Collect Logs for Amazon Web Services' (AWS) Elastic Load Balancer (ELB) Application App

Collect logs for the Amazon Web Services' (AWS) Elastic Load Balancer (ELB) Application App.

Collect Logs for Amazon Web Services' (AWS) Elastic Load Balancer (ELB) Application App

Log Types

The Application Load Balancer Access Log introduces two new fields in addition to the fields contained in Classic ELB Access log:

  • Type - This is the type of request or connection (HTTP, HTTPS, H2, ws, wss)

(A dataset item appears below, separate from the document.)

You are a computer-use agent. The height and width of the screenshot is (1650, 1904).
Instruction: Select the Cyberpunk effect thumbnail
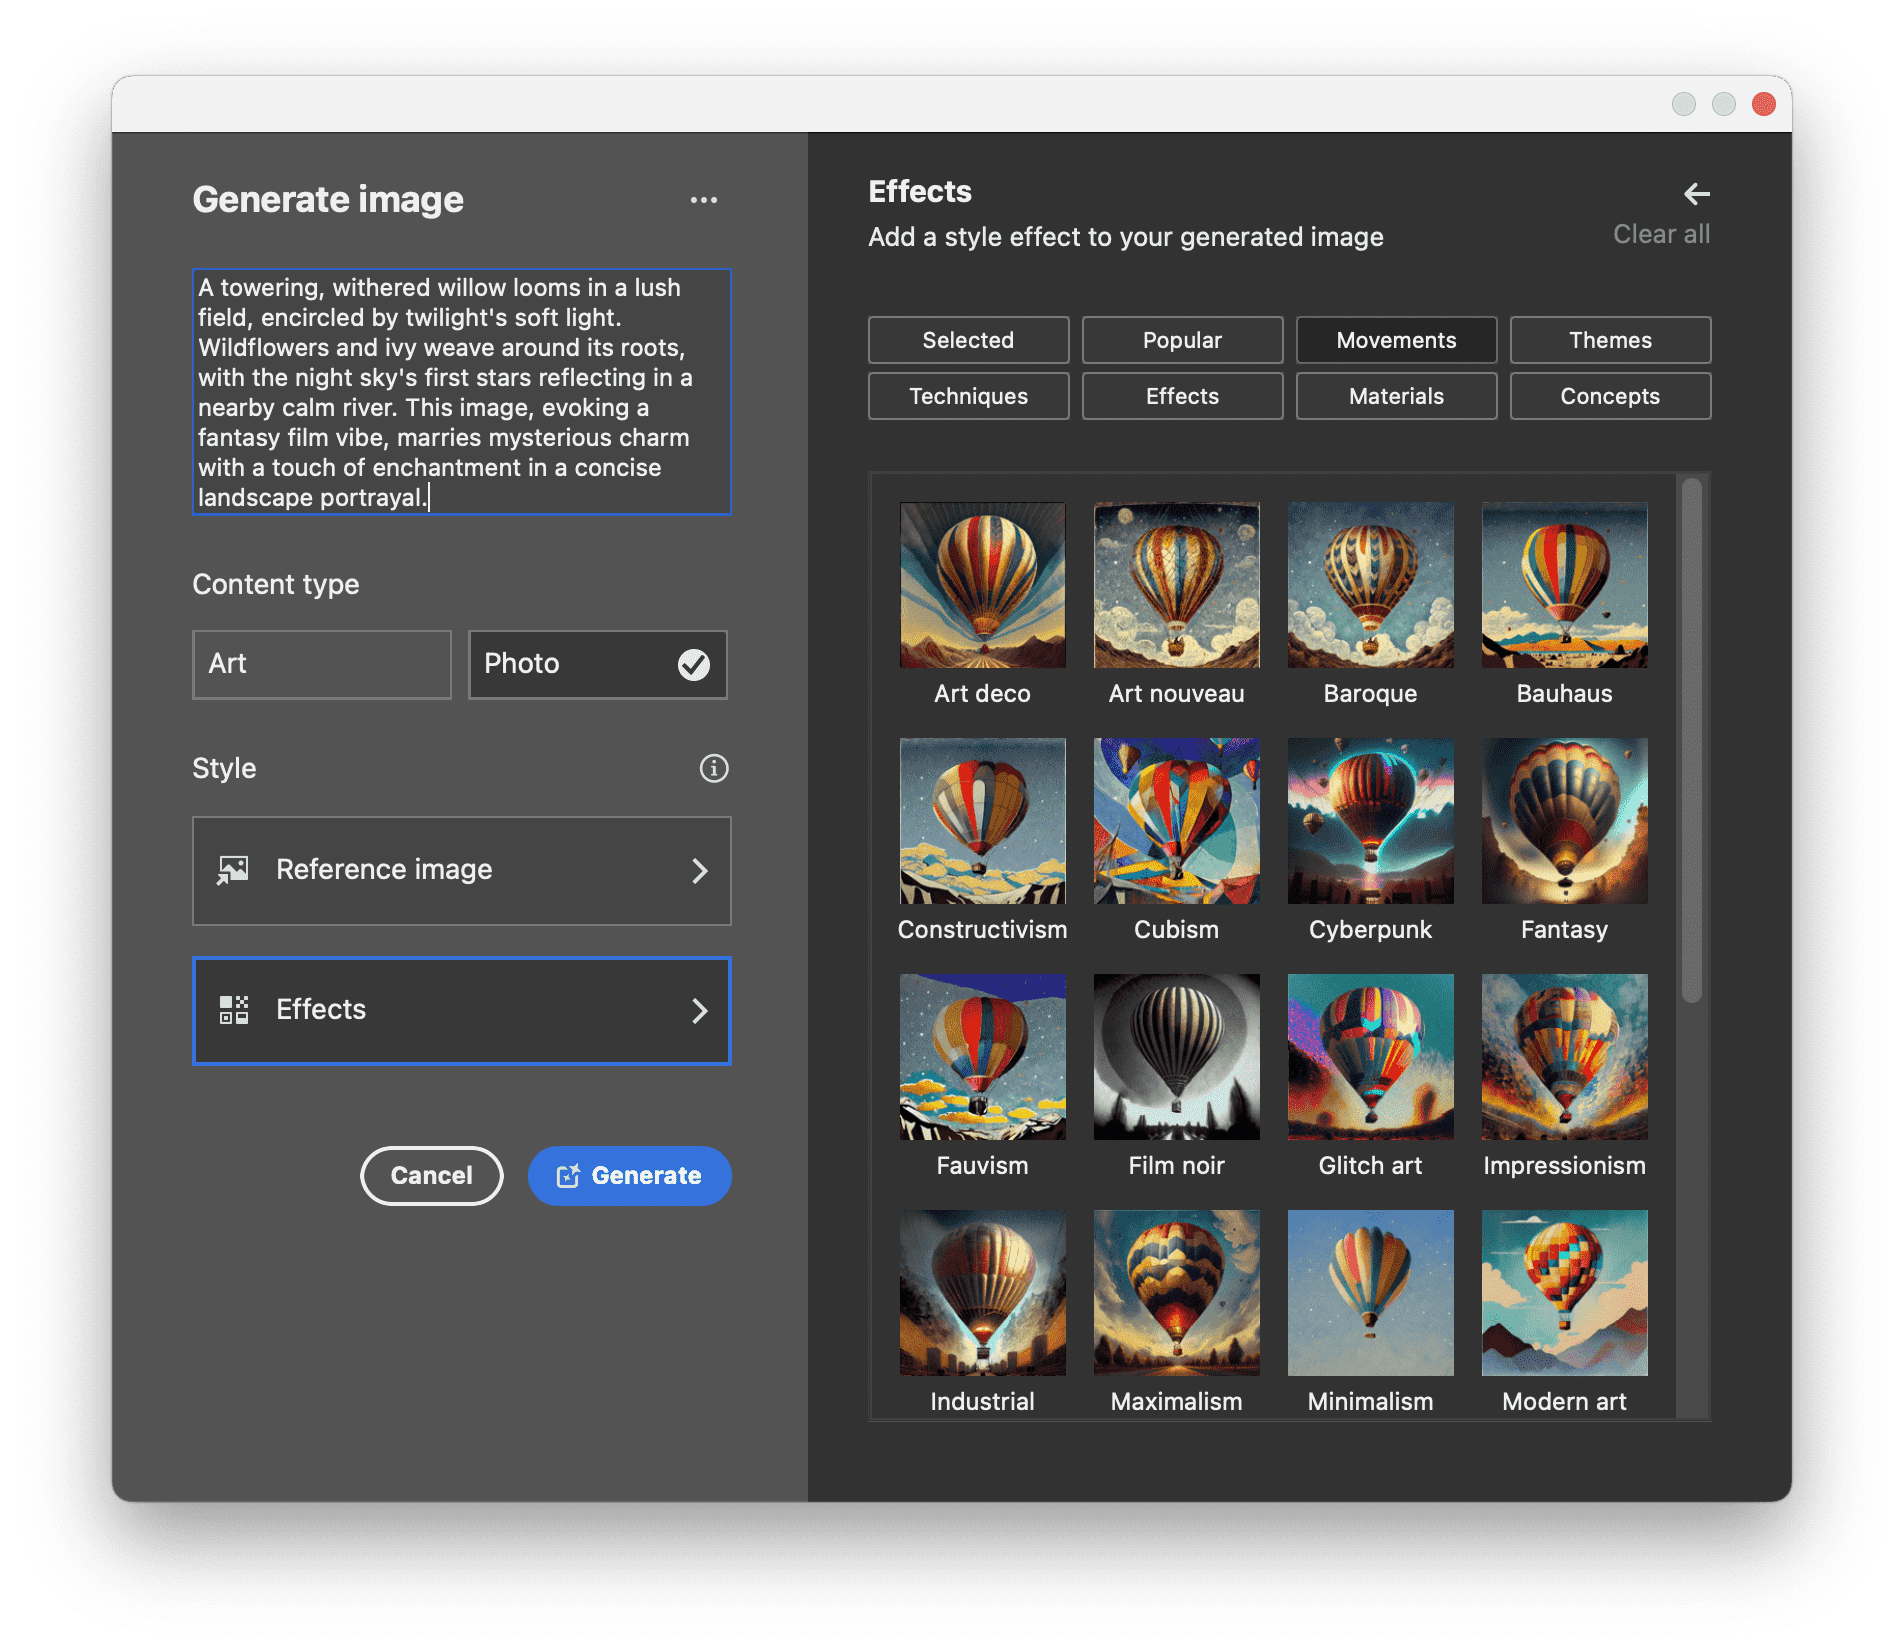coord(1370,821)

  • Target_group_arn - This is the Amazon Resource Name (ARN) of the target group

The logs are stored in a .gzip format in the specified S3 bucket and contain these fields in this order:

timestamp, elb, client:port, target:port, request_processing_time, target_processing_time, response_processing_time, elb_status_code, target_status_code, received_bytes, sent_bytes, request, user_agent, ssl_cipher, ssl_protocol, target_group_arn, trace_id

For more details on the ALB Access log, see the AWS documentation.

Collect Logs for AWS ALB

Before you can begin to use the Sumo Logic App for Application Load Balancing, complete the following steps:

  1. Grant Sumo Logic access to an Amazon S3 bucket.

  2. Enable Application Load Balancer logging in AWS.

  3. Confirm that logs are being delivered to the Amazon S3 bucket.

  4. Add an AWS ALB Source to Sumo Logic.

  5. Install the Sumo Logic App for AWS ELB - Application App.